Is this the only possible mechanism for glucose to regulate acetylation/deacetylation of GR, promoting glucocorticoid resistance at the cellular level?
Humans, like most other organisms, have an endogenous pacemaker, the circadian locomotor output cycle kaput (CLOCK) system, which generates a circadian (‘about a day’) rhythm in several physiologic processes, including hypothalamic–pituitary–adrenal (HPA) secretion [19]. Both central and peripheral CLOCKs utilize the same transcription regulatory machinery for generating intrinsic circadian rhythms [20]. A central role in this machinery is played by the Clock and its heterodimer partner brain-muscle-arnt-like protein 1 (Bmal1) transcription factors. Interaction between Clock and Bmal1 stimulates the transcription of other essential clock genes, such as Periods (Per1, Per2 and Per3) and Cryptochromes (Cry1 and Cry2). The resulting PER and CRY proteins heterodimerize, translocate to the nucleus and interact with the Clock–Bmal1 complex to inhibit their transcription.
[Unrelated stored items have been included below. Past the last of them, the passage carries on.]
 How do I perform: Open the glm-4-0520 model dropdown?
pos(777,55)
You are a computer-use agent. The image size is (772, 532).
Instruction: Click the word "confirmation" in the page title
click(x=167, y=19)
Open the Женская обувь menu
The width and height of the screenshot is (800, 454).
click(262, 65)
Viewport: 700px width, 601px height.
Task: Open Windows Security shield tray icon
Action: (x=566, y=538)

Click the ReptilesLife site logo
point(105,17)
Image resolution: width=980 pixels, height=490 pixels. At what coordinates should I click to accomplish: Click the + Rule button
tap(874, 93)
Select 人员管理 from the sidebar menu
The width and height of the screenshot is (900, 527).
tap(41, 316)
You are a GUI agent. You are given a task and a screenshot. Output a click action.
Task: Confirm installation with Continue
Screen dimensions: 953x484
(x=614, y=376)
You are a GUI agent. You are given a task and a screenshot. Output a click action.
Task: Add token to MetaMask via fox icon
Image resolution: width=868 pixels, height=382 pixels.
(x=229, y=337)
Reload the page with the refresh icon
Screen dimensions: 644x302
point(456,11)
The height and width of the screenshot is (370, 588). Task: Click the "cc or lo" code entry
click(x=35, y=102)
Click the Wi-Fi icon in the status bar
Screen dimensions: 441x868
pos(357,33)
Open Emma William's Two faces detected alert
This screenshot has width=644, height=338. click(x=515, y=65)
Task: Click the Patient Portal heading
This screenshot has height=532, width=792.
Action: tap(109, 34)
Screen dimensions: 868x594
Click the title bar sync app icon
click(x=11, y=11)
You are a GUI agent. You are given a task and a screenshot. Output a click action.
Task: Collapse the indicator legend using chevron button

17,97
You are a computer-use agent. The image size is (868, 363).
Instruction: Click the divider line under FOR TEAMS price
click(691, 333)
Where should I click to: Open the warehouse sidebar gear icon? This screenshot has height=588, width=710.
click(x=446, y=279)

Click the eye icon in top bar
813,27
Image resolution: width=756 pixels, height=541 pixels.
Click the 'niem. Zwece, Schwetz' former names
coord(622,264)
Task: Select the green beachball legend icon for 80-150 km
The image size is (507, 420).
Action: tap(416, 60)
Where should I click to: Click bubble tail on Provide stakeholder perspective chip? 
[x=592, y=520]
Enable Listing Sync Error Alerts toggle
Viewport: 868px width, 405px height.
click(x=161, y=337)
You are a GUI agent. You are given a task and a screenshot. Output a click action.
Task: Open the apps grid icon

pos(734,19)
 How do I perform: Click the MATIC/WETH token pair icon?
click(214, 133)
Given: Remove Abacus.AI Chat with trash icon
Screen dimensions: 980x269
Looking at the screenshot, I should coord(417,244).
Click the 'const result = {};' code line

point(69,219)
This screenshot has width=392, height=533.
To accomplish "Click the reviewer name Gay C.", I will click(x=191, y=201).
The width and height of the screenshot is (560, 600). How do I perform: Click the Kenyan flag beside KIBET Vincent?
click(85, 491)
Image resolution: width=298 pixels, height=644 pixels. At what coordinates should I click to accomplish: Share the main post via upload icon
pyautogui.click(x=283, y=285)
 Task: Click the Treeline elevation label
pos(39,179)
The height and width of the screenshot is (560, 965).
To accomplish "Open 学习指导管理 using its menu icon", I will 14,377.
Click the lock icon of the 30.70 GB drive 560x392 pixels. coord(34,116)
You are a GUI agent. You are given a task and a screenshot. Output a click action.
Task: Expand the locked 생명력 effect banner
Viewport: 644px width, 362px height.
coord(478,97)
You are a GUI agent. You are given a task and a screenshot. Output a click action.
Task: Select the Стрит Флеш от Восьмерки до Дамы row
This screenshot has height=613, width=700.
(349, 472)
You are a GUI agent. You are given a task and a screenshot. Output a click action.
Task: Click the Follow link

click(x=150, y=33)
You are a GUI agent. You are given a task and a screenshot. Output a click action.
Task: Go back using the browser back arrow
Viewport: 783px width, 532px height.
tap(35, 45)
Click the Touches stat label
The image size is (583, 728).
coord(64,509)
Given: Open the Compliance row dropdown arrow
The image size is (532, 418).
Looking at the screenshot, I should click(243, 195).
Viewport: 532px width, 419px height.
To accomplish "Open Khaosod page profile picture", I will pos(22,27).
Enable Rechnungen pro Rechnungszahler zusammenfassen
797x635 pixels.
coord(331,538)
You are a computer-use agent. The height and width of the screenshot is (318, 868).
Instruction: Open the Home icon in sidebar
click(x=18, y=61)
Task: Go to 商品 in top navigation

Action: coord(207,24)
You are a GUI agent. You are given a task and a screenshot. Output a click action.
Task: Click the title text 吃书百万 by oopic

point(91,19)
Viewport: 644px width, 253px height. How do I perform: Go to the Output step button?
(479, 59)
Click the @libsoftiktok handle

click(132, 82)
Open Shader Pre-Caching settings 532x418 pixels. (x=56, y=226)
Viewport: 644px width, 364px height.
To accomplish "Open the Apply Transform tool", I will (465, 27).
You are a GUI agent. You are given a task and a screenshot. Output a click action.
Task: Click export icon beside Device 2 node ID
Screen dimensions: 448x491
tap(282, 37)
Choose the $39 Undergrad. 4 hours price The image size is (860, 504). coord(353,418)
Of note, degradation of the PER–CRY repressor complex allows the Clock–Bmal1 to become activated again [21].
Interestingly, it has been recently found that the Clock transcription factor acetylates a lysine cluster located in the hinge region of the human GR, including lysines at amino acid positions 480, 492, 494 and 495. These acetylations reduce GR's affinity for its cognate GREs, thus repressing the GR-induced transcription of several GC-responsive genes (glucocorticoid resistance state) [22].
Could glucose regulate the CLOCK system, therefore controlling the acetylation of GR?
A study by Hirota et al. identified glucose as a key molecule that can directly reset the peripheral clock by down-regulating Per1 and Per2 mRNA levels in rat fibroblasts 2002. In the same study, TIEG1 and VDUP1 were suggested as candidates for Clock-associated molecule(s) mediating the glucose signal. It could be hypothesized that this down-regulation of Per1 and Per2 liberates the Clock transcription factor, allowing it to acetylate the GR.
Nevertheless, the finding of clock genes regulated by glucose suggests the activation of several transcriptional regulators and cellular pathways that have not been known to respond to glucose and that remain to be investigated.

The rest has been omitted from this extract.